Items from a data source:
>>>>>
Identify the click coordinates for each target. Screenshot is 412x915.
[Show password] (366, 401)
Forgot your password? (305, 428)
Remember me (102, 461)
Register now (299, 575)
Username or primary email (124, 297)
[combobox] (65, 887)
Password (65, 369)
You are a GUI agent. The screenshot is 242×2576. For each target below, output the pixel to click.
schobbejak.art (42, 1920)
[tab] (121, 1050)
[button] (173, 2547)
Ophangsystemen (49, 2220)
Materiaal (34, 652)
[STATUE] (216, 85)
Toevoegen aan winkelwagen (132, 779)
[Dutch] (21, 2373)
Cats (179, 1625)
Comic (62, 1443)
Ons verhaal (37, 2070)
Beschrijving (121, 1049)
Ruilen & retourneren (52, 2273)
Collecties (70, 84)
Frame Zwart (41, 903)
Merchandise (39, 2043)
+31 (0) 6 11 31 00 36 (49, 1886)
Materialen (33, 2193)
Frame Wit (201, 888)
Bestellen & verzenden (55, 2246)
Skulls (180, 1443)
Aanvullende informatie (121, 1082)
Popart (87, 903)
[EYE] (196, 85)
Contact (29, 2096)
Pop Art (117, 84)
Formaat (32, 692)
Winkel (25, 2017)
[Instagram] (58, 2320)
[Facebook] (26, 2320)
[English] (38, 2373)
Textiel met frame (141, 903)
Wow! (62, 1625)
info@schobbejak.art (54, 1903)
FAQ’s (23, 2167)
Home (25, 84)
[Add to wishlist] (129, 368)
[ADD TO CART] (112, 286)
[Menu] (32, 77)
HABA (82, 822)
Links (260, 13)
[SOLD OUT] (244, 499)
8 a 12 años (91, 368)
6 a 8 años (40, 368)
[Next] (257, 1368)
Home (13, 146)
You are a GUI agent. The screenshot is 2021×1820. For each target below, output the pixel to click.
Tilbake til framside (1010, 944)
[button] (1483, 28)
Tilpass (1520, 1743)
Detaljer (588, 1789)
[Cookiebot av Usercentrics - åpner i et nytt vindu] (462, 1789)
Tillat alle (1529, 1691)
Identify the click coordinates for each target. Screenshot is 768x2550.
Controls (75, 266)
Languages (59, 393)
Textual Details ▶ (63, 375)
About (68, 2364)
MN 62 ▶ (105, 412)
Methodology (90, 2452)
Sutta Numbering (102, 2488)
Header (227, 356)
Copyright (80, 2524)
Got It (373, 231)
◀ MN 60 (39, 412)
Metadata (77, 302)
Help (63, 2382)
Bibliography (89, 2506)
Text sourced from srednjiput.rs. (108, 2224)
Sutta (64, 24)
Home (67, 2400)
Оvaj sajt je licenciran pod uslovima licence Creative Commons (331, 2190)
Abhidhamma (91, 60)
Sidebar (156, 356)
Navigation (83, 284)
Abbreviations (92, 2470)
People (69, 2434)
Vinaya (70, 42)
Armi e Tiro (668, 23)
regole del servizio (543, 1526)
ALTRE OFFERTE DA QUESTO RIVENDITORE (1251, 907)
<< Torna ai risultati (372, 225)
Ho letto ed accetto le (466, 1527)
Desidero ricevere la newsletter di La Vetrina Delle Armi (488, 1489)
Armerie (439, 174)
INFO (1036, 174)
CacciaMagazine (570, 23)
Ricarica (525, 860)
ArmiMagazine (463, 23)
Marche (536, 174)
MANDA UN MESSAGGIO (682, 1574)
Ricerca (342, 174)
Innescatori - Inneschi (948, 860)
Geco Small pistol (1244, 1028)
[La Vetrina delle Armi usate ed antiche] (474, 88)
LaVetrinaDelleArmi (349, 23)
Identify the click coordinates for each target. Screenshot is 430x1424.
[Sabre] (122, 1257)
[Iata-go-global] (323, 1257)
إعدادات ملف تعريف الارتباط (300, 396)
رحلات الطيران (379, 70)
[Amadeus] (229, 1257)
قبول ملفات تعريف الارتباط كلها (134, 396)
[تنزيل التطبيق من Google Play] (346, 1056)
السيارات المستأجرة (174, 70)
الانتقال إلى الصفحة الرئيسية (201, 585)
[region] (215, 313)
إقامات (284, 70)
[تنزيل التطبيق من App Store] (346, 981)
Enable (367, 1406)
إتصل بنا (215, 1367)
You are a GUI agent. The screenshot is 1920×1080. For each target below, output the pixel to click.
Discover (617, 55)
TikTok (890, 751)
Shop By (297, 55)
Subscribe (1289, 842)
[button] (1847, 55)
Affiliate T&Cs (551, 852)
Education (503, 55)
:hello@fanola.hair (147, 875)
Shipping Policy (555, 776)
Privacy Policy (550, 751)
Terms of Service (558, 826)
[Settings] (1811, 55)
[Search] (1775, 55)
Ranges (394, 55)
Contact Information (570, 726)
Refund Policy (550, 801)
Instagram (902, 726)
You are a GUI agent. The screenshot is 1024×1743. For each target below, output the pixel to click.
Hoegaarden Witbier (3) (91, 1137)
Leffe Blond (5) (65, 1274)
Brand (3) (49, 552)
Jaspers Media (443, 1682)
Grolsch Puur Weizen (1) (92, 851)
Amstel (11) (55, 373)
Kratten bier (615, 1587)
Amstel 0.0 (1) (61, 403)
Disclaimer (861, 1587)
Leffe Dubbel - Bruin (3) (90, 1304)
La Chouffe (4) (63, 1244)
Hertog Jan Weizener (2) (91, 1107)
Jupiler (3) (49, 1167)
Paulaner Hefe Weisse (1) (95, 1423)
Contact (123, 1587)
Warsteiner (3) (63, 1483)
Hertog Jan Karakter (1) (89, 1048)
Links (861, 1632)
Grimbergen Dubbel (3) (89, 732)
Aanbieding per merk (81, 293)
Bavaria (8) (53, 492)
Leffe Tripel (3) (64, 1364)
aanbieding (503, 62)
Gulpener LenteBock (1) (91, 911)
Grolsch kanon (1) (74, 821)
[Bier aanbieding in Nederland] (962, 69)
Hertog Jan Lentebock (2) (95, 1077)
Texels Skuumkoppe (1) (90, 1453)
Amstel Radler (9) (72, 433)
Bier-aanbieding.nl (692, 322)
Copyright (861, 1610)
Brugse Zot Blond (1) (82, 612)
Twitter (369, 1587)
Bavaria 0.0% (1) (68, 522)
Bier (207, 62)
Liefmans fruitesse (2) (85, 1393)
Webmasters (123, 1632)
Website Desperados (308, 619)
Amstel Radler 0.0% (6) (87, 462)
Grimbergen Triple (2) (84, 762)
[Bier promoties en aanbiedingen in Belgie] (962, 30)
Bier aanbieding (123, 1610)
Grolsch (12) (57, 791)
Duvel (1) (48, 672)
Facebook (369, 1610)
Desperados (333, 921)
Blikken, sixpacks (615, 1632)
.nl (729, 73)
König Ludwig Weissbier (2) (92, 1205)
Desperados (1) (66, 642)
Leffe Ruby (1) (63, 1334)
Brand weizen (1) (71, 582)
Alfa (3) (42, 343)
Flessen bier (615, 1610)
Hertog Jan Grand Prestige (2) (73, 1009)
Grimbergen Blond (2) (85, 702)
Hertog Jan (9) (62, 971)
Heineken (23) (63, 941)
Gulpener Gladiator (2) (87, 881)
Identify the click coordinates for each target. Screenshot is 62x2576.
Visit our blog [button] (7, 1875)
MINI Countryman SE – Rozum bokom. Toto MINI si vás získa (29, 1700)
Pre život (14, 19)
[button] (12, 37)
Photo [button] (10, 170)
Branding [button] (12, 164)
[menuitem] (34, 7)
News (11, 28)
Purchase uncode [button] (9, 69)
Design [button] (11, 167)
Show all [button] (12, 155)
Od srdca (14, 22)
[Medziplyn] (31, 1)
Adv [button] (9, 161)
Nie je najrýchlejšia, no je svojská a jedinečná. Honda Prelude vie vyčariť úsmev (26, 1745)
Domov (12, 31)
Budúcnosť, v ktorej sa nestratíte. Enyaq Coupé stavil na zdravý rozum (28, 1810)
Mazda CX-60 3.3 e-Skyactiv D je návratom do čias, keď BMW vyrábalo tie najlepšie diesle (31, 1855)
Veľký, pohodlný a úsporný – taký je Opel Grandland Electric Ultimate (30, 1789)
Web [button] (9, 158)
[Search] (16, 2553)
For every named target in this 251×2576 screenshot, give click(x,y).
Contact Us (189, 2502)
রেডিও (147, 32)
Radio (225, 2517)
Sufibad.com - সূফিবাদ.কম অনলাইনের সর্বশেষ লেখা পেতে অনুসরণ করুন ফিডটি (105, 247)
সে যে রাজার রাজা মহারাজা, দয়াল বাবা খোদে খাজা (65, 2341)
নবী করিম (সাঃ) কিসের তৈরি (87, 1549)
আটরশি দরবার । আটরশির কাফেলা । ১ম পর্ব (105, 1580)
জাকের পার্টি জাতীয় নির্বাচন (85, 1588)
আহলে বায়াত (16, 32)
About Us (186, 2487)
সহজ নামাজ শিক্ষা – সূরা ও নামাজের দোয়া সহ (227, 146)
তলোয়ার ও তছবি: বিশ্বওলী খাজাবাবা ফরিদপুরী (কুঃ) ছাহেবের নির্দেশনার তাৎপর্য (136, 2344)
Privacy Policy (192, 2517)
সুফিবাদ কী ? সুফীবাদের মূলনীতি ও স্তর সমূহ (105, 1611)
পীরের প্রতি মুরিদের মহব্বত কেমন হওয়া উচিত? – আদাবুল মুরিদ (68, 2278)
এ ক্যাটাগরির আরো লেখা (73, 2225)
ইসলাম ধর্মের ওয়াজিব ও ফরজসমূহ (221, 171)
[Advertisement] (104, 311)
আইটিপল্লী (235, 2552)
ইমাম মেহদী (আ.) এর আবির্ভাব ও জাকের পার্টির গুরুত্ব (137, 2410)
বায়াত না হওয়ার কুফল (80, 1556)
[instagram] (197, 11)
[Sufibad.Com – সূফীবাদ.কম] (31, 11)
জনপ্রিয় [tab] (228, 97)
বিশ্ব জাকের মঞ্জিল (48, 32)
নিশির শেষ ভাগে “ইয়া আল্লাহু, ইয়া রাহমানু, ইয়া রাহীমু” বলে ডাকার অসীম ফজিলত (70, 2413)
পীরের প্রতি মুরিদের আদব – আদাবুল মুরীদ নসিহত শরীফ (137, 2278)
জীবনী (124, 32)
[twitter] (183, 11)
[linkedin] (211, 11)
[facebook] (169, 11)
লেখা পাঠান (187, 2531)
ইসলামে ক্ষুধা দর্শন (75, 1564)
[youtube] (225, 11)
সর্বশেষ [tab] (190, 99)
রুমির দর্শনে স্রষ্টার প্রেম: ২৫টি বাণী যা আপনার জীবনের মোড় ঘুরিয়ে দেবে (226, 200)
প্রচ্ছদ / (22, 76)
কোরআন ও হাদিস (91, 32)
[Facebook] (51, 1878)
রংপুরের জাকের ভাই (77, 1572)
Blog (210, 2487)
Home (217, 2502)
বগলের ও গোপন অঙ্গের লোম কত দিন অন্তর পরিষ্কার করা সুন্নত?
<<<<<
Work item: Quote exactly the stretch of lines above that starts at the first one and ends at the line with "You are a GUI agent. The screenshot is 2021×1820.", and nothing beyond it.

Your solution:
Identify the click coordinates for each target. Screenshot is 412x915.
[Show password] (366, 401)
Forgot your password? (305, 428)
Remember me (102, 461)
Register now (299, 575)
Username or primary email (124, 297)
[combobox] (65, 887)
Password (65, 369)
You are a GUI agent. The screenshot is 242×2576. For each target below, output the pixel to click.
schobbejak.art (42, 1920)
[tab] (121, 1050)
[button] (173, 2547)
Ophangsystemen (49, 2220)
Materiaal (34, 652)
[STATUE] (216, 85)
Toevoegen aan winkelwagen (132, 779)
[Dutch] (21, 2373)
Cats (179, 1625)
Comic (62, 1443)
Ons verhaal (37, 2070)
Beschrijving (121, 1049)
Ruilen & retourneren (52, 2273)
Collecties (70, 84)
Frame Zwart (41, 903)
Merchandise (39, 2043)
+31 (0) 6 11 31 00 36 (49, 1886)
Materialen (33, 2193)
Frame Wit (201, 888)
Bestellen & verzenden (55, 2246)
Skulls (180, 1443)
Aanvullende informatie (121, 1082)
Popart (87, 903)
[EYE] (196, 85)
Contact (29, 2096)
Pop Art (117, 84)
Formaat (32, 692)
Winkel (25, 2017)
[Instagram] (58, 2320)
[Facebook] (26, 2320)
[English] (38, 2373)
Textiel met frame (141, 903)
Wow! (62, 1625)
info@schobbejak.art (54, 1903)
FAQ’s (23, 2167)
Home (25, 84)
[Add to wishlist] (129, 368)
[ADD TO CART] (112, 286)
[Menu] (32, 77)
HABA (82, 822)
Links (260, 13)
[SOLD OUT] (244, 499)
8 a 12 años (91, 368)
6 a 8 años (40, 368)
[Next] (257, 1368)
Home (13, 146)
You are a GUI agent. The screenshot is 2021×1820. For each target below, output the pixel to click.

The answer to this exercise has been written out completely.